The cudgel bear has recently fallen in love with a new ingredient in the dessert store - Mango exploding beads. It's a small round one. You can burst juice with one bite. Later, the old teacher s told me that we could make exploding beads at home. It was very simple. So we decided to share the production method with the students~
Step1:Fill a large bowl of normal temperature drinking water. Pour in a little calcium lactate. About 1 / 50 of the water. Make it completely dissolved.
Step2:Mix the sodium alginate and mango puree in a ratio of 1-6. Mix well with a hand-held blender.
Step3:If the selected puree is too thick, a proper amount of normal temperature drinking water should be added to make it flow slowly when scooping up the puree. Then let it sit for one night. Let the bubbles disappear.

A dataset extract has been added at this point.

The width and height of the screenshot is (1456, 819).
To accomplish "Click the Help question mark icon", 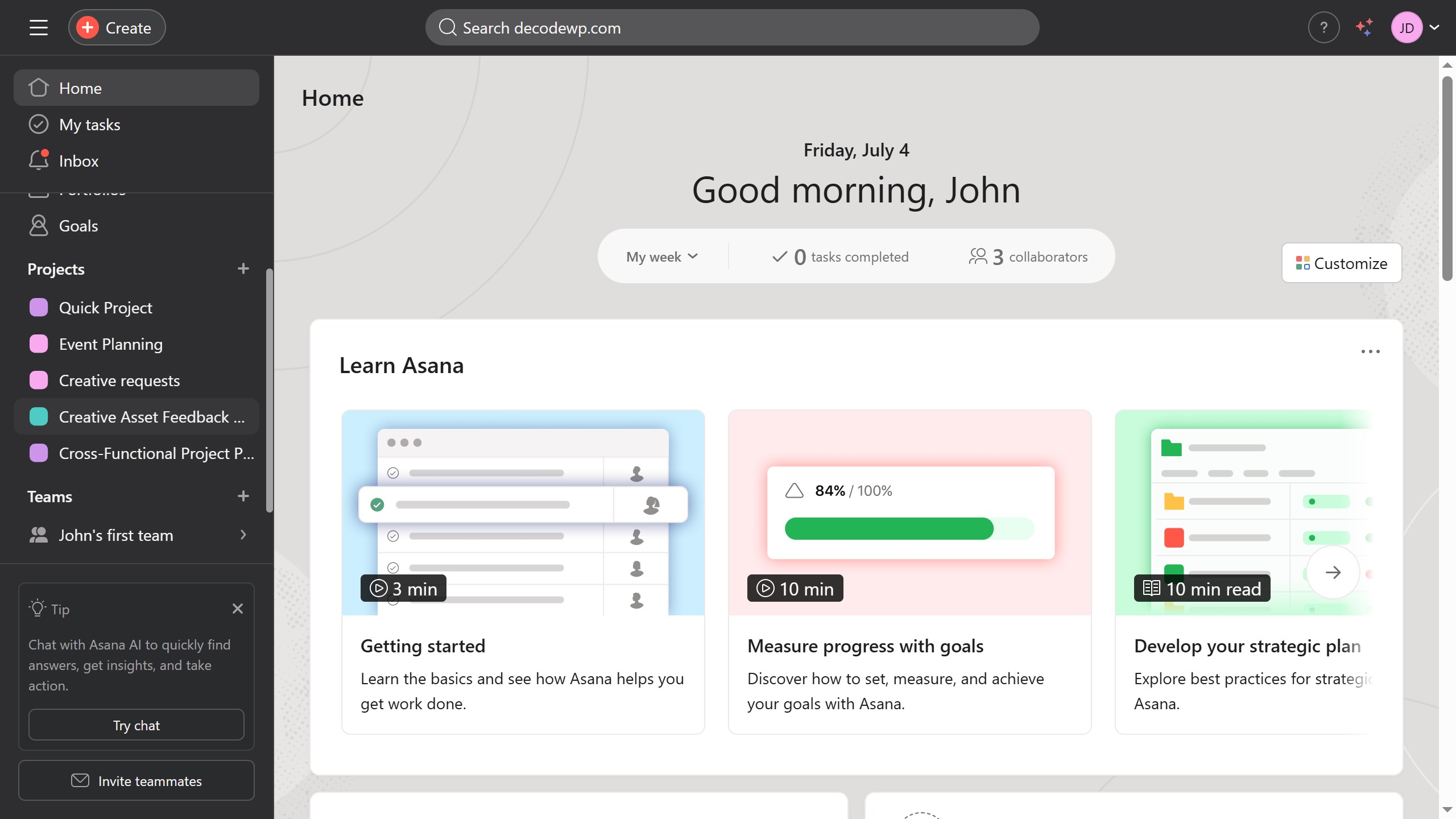I will (1323, 27).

Step4:Use a small spoon or a large straw to drop the puree into a large bowl of the mixture.
Step5:Take out the exploding beads with a leaky spoon and put them into normal temperature drinking water. They can be kept for one day. It can also be eaten immediately.
Step6:Finished produc
Step7:Sauteed beads can be used with milk tea, juice, pudding, milk jelly and other desserts. Rich taste.
Cooking tips:If the beads are soaked in the mixture for too long, the outer membrane will thicken and affect the taste. Other doubts? Pay attention to the official account baking big class teacher and get more recipes. There are skills in making delicious dishes.